= Beginning of Section =

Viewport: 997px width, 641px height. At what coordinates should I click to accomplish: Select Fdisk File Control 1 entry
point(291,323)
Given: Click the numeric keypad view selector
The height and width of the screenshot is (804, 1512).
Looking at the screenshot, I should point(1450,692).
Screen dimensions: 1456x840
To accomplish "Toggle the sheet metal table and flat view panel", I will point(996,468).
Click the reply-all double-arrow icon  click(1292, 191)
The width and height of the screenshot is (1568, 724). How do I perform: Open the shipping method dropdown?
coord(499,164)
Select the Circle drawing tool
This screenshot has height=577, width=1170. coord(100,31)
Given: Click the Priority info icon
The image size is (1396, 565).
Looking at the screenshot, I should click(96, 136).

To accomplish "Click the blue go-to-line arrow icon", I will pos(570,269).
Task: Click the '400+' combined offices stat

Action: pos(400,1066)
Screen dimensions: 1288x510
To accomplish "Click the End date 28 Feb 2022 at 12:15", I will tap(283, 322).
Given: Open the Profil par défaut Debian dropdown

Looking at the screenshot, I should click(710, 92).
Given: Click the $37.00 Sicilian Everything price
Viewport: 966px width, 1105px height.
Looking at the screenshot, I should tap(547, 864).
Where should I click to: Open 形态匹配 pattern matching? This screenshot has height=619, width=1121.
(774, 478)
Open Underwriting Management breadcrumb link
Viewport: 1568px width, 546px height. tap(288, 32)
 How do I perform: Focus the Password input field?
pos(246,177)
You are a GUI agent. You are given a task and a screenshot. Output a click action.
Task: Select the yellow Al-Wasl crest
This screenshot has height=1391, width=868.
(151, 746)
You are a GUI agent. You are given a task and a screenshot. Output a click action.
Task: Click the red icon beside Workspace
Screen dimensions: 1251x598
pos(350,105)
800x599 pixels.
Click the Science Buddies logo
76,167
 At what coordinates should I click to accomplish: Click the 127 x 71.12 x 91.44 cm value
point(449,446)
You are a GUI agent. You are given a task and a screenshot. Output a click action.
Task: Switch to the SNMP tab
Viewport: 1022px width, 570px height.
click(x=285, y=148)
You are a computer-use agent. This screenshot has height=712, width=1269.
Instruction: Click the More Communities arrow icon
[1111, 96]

= End of Section =

Extract every line above exactly as it stands.

Viewport: 997px width, 641px height. At what coordinates should I click to accomplish: Select Fdisk File Control 1 entry
point(291,323)
Given: Click the numeric keypad view selector
The height and width of the screenshot is (804, 1512).
Looking at the screenshot, I should point(1450,692).
Screen dimensions: 1456x840
To accomplish "Toggle the sheet metal table and flat view panel", I will point(996,468).
Click the reply-all double-arrow icon  click(1292, 191)
The width and height of the screenshot is (1568, 724). How do I perform: Open the shipping method dropdown?
coord(499,164)
Select the Circle drawing tool
This screenshot has height=577, width=1170. coord(100,31)
Given: Click the Priority info icon
The image size is (1396, 565).
Looking at the screenshot, I should click(96, 136).

To accomplish "Click the blue go-to-line arrow icon", I will pos(570,269).
Task: Click the '400+' combined offices stat

Action: pos(400,1066)
Screen dimensions: 1288x510
To accomplish "Click the End date 28 Feb 2022 at 12:15", I will tap(283, 322).
Given: Open the Profil par défaut Debian dropdown

Looking at the screenshot, I should click(710, 92).
Given: Click the $37.00 Sicilian Everything price
Viewport: 966px width, 1105px height.
Looking at the screenshot, I should tap(547, 864).
Where should I click to: Open 形态匹配 pattern matching? This screenshot has height=619, width=1121.
(774, 478)
Open Underwriting Management breadcrumb link
Viewport: 1568px width, 546px height. tap(288, 32)
 How do I perform: Focus the Password input field?
pos(246,177)
You are a GUI agent. You are given a task and a screenshot. Output a click action.
Task: Select the yellow Al-Wasl crest
This screenshot has height=1391, width=868.
(151, 746)
You are a GUI agent. You are given a task and a screenshot. Output a click action.
Task: Click the red icon beside Workspace
Screen dimensions: 1251x598
pos(350,105)
800x599 pixels.
Click the Science Buddies logo
76,167
 At what coordinates should I click to accomplish: Click the 127 x 71.12 x 91.44 cm value
point(449,446)
You are a GUI agent. You are given a task and a screenshot. Output a click action.
Task: Switch to the SNMP tab
Viewport: 1022px width, 570px height.
click(x=285, y=148)
You are a computer-use agent. This screenshot has height=712, width=1269.
Instruction: Click the More Communities arrow icon
[1111, 96]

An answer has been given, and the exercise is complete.